Karen Joyce Osborn (born January 29, 1974) is a marine scientist at the Smithsonian's National Museum of Natural History Invertebrate Zoology department. She is known for her work in marine biology specializing in mid-water invertebrates.

== Early life and education ==
During her time in high school, Osborn was interested in biology. She did not know what she wanted to study in college, but she knew she wanted to study something related to biology. At Andrews University Osborn was interested in biology and took a year long introductory course into the subject to find out what topic she was most interested in. She took a year off from college to teach in Micronesia. During her time in Micronesia she scuba dived often and became fascinated with the amount of diversity that existed in the coral reefs. She decided to study invertebrates like the ones she saw there. When she returned to college she graduated with a BS in Zoology and a minor in Chemistry. In 1999 she received her masters of science in biology from Western Washington University. For two years following this she worked at the Monterey Bay Aquarium Research Institute as a research technician. This is when she began to be interested in the midwater. In 2007 she graduated from the University of California, Berkeley with a Ph.D. in Integrative Biology. She completed her post doc at Scripps Institution of Oceanography at the University of California, San Diego.

==Career and research==
In 2011, she became an Associate Curator at the Smithsonian's National Museum of Natural History in the invertebrate zoology department.

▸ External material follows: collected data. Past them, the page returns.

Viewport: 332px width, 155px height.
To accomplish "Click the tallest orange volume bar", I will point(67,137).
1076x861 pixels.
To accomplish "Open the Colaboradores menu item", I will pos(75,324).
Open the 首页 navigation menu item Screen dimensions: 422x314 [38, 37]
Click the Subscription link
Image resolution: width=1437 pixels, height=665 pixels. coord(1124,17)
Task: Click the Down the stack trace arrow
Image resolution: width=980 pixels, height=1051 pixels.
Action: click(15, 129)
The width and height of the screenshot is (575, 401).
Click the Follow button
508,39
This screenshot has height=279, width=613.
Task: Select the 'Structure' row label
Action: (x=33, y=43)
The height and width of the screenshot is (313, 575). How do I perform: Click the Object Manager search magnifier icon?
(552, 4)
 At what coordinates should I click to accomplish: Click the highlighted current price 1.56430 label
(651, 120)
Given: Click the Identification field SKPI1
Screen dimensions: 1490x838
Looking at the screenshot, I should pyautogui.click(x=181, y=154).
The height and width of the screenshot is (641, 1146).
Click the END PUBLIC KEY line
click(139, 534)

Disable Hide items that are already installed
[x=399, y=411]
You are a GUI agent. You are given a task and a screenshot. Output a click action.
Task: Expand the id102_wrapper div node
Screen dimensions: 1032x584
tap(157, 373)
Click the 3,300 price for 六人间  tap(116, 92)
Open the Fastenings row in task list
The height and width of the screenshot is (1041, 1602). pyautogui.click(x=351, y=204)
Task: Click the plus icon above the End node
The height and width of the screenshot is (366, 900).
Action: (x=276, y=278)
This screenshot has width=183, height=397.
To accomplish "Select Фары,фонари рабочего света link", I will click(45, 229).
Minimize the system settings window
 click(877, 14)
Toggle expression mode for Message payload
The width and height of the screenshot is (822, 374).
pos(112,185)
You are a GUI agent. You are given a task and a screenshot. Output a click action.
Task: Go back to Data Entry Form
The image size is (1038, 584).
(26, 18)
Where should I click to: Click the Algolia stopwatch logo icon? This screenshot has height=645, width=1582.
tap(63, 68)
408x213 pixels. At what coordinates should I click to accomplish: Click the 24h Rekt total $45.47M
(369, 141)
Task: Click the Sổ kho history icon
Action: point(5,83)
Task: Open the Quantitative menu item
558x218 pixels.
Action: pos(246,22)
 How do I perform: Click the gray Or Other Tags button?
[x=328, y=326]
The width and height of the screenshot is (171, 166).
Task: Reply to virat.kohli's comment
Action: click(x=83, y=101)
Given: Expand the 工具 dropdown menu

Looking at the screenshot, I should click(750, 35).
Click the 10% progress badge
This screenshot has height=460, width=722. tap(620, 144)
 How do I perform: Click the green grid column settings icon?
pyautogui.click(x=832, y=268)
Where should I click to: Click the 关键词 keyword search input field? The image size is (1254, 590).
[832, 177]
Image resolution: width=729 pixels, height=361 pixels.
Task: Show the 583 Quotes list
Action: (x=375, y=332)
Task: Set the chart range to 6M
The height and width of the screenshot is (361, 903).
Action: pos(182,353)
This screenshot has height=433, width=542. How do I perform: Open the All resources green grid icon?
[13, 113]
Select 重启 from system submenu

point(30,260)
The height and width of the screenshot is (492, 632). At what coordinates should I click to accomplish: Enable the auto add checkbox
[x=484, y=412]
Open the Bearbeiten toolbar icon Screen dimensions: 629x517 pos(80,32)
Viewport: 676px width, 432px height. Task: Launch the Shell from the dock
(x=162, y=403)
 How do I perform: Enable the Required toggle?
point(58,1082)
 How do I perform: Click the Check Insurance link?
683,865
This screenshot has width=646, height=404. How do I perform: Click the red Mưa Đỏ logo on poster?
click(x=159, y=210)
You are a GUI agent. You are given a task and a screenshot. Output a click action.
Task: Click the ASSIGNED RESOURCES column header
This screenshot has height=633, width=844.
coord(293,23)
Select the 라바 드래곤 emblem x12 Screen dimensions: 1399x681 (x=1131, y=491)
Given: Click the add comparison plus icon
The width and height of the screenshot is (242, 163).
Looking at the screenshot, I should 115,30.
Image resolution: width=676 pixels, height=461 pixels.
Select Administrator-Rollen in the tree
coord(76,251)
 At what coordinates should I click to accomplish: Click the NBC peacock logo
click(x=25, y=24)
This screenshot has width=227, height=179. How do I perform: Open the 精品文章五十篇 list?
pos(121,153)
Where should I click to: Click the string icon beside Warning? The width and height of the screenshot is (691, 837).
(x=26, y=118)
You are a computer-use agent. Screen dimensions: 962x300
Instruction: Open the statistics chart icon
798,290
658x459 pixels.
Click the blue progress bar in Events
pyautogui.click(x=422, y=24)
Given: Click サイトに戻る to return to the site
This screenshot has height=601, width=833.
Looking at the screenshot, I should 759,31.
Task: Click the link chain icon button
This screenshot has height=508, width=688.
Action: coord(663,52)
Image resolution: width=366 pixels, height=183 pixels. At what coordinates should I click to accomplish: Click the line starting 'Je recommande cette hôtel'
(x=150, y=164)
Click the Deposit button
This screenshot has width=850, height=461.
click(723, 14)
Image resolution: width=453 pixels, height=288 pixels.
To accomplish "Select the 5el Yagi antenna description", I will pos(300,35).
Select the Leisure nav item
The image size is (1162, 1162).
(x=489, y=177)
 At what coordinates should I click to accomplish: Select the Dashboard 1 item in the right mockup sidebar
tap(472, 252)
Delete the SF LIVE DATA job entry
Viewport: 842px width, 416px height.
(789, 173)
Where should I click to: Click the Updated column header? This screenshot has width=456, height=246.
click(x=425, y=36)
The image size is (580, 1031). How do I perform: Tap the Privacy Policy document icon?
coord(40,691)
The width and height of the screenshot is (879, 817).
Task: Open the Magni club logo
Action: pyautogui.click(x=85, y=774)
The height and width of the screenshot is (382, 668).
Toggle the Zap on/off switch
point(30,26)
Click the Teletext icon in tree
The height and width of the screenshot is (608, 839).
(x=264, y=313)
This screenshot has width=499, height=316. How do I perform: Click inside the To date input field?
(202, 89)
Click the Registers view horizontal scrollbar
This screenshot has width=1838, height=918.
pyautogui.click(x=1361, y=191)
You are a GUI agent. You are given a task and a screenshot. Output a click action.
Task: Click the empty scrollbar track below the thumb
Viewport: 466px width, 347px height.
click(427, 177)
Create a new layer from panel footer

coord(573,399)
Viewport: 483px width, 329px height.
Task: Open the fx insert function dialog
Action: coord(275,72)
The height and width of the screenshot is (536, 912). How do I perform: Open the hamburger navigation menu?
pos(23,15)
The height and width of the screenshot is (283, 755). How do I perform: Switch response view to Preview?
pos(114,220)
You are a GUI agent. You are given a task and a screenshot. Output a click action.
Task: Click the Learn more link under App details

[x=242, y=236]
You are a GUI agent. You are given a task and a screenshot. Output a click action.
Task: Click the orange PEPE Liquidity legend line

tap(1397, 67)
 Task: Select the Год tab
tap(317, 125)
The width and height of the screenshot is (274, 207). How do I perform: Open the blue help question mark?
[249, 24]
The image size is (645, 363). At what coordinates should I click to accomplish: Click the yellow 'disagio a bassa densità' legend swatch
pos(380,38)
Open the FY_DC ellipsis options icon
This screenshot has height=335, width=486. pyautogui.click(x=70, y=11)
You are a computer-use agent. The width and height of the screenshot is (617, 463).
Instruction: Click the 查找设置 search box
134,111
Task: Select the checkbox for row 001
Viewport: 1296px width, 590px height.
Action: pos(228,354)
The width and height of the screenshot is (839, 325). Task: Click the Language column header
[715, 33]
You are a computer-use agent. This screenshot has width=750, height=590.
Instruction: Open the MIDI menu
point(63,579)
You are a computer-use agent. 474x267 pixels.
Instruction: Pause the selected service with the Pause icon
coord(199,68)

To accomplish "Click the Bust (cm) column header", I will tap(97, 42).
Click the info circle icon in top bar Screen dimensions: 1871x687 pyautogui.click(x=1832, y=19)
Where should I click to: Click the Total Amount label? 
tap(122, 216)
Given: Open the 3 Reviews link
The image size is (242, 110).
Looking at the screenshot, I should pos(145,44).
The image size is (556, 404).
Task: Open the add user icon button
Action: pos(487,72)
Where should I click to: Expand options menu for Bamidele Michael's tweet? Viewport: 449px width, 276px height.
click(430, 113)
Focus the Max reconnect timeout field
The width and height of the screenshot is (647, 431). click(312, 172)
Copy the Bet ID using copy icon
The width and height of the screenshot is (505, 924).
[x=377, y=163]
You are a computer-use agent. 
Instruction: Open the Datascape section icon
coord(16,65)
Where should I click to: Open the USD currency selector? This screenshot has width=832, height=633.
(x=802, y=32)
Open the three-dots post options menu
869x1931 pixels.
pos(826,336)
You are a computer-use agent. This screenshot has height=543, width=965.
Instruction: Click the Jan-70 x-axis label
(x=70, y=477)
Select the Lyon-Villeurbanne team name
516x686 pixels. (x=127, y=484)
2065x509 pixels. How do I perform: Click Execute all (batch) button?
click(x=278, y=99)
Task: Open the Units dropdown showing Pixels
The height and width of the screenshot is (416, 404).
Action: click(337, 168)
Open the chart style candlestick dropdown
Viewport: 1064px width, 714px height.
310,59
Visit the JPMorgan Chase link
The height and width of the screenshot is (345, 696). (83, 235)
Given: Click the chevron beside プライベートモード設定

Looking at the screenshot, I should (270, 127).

Now at the National Museum of Natural History she focuses her research on marine invertebrates living in the mid water level of the ocean. She is interested in how these invertebrates have adapted to living in this environment. She enjoys incorporating art into her work and has helped train many people to make scientific illustrations. She helped create the National Museum of Natural History's exhibit called Life in One Cubic Foot, which explored the biodiversity that could be found in one cubic foot anywhere in the world, and other exhibits. She also helps organize polychaete day at the museum, an event to teach the public about polychaetes and their living environments.

== Select publications ==

- KJ Osborn, GW Rouse, SK Goffredi, BH Robison. 2007. Description and Relationships of Chaetopterus pugaporcinus, an Unusual Pelagic Polychaete (Annelida, Chaetopteridae). The Biological Bulletin 212 (1), 40-54.
- KJ Osborn, LA Kuhnz, IG Priede, M Urata, AV Gebruk, ND Holland. 2011. Diversification of acorn worms (Hemichordata, Enteropneusta) revealed in the deep sea. Proc. R. Soc. B, rspb20111916.
- KJ Osborn, SHD Haddock, F Pleijel, LP Madin, GW Rouse. 2009. Deep-sea, swimming worms with luminescent “bombs”. Science 325 (5943), 964-964.
- KJ Osborn. 2009. Relationships within the Munnopsidae (Crustacea, Isopoda, Asellota) based on three genes. Zoologica Scripta 38 (6), 617-635.
- IG Priede, KJ Osborn, AV Gebruk, D Jones, D Shale, A Rogacheva, ND Holland. 2012. Observations on torquaratorid acorn worms (Hemichordata, Enteropneusta) from the North Atlantic with descriptions of a new genus and three new species. Invertebrate Biology 131 (3), 244-257.
- RS Kaufmann, BH Robison, RE Sherlock, KR Reisenbichler, KJ Osborn. 2011. Composition and structure of macrozooplankton and micronekton communities in the vicinity of free-drifting Antarctic icebergs. Deep Sea Research Part II: Topical Studies in Oceanography 58 (11-12), 1469-1484.
- KJ Osborn, GW Rouse. 2011. Phylogenetics of Acrocirridae and Flabelligeridae (Cirratuliformia, Annelida). Zoologica Scripta 40 (2), 204-219.
- AG Collins, B Bentlage, GI Matsumoto, SHD Haddock, KJ Osborn, B Schierwater. 2006. Solution to the phylogenetic enigma of Tetraplatia, a worm-shaped cnidarian. Biology letters 2 (1), 120-124.
- KJ Osborn, GW Rouse. 2008. Multiple origins of pelagicism within Flabelligeridae (Annelida). Molecular Phylogenetics and Evolution 49 (2008) 386–392.
- RE Sherlock, KR Reisenbichler, SL Bush, KJ Osborn, BH Robison. 2011. Near-field zooplankton, ice-face biota and proximal hydrography of free-drifting Antarctic icebergs. Deep Sea Research Part II: Topical Studies in Oceanography 58 (11-12), 1457-1468.